+++ Data under study
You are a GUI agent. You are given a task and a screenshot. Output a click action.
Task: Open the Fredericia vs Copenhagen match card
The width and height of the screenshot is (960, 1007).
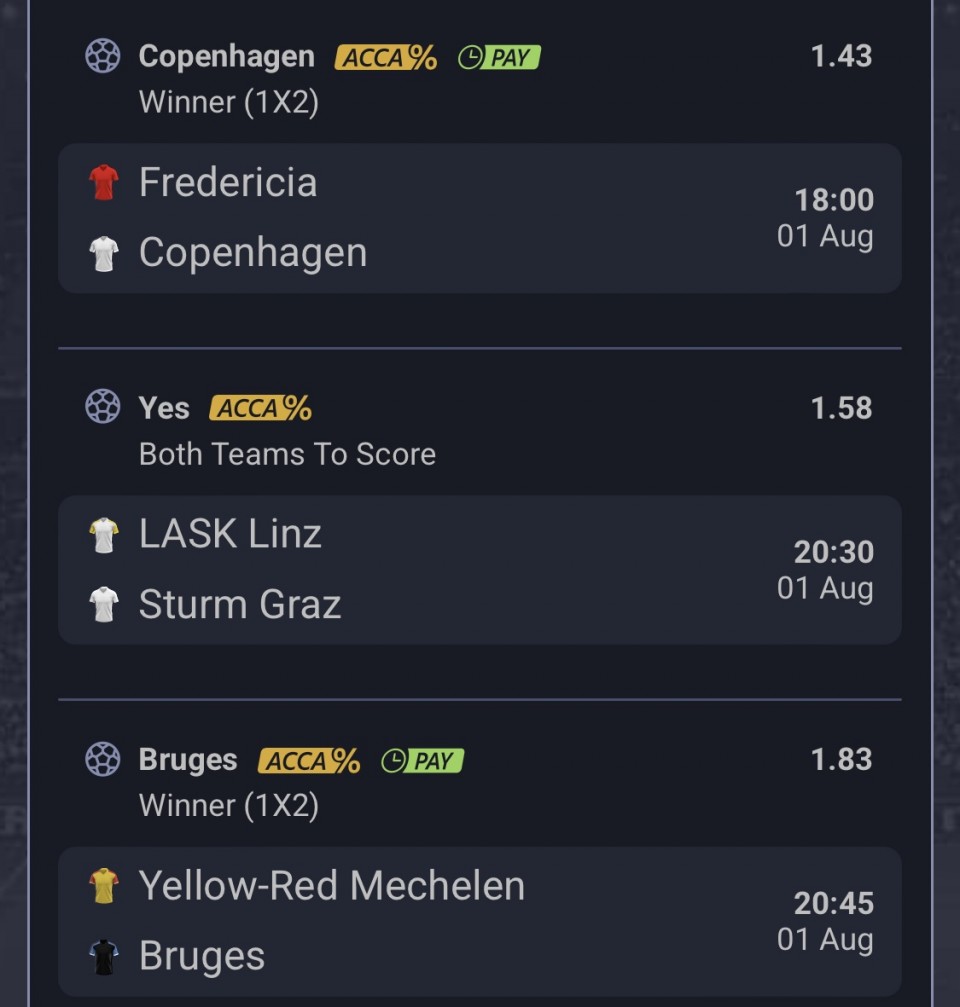coord(480,218)
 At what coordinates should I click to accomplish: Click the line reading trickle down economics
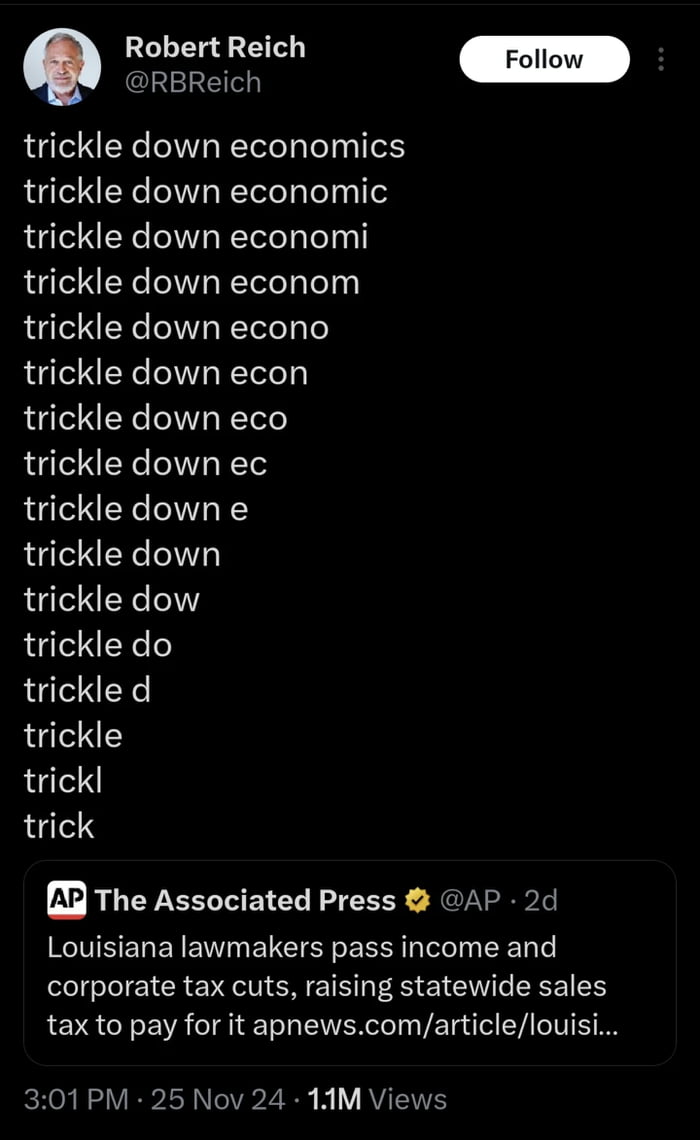214,146
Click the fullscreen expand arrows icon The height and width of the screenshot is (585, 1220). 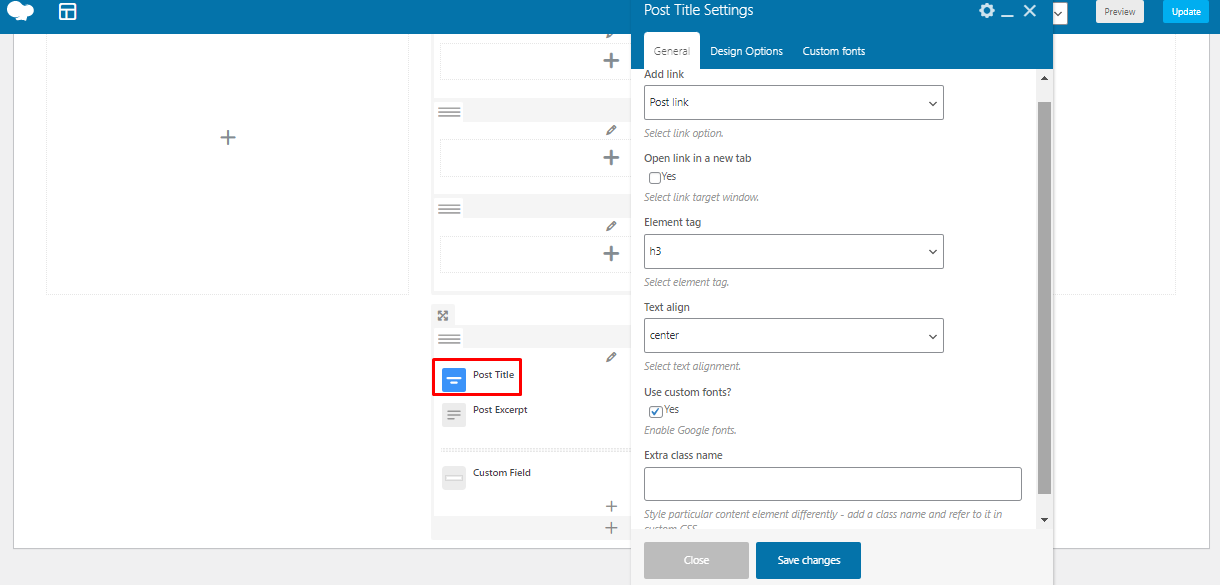443,315
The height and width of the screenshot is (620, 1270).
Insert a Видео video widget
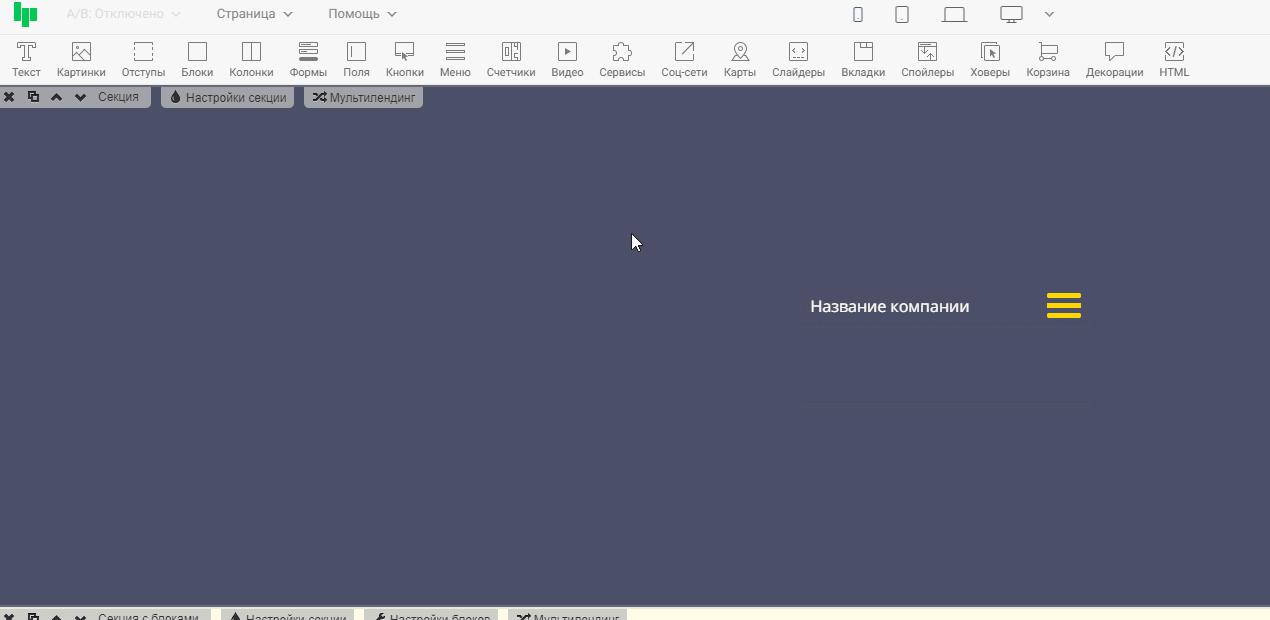(567, 60)
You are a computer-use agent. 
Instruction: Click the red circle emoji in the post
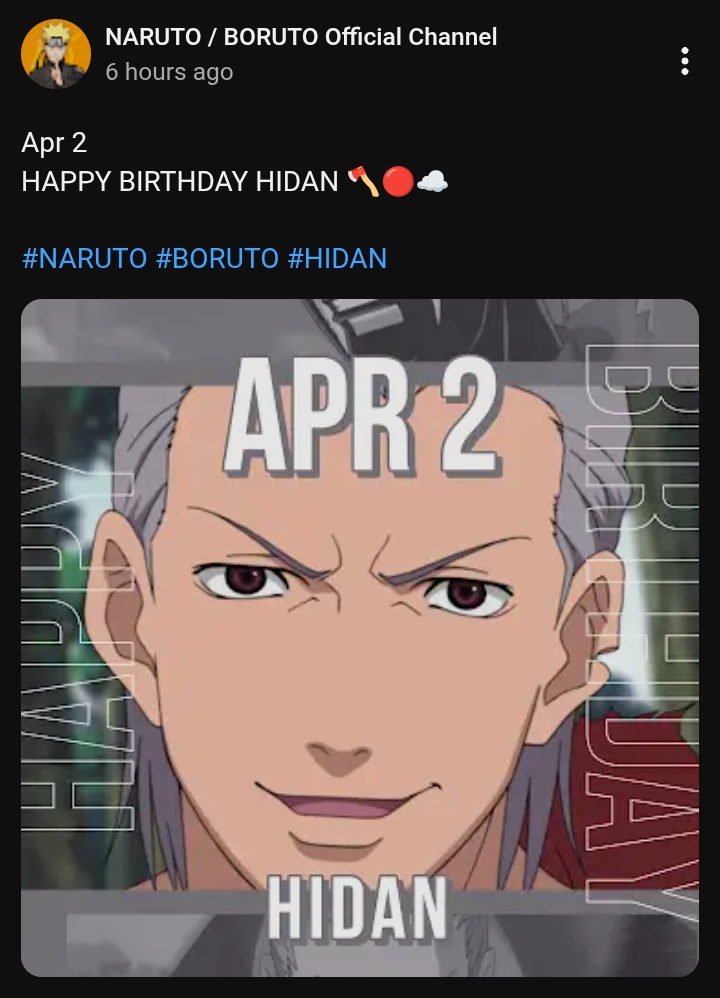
++++++
Task instructions
Take the word "agent" and find each line of the material that contains it. Copy those lines.

Answer section
You are a GUI agent. You are given a task and a screenshot. Output a click action.
You are a computer-use agent. 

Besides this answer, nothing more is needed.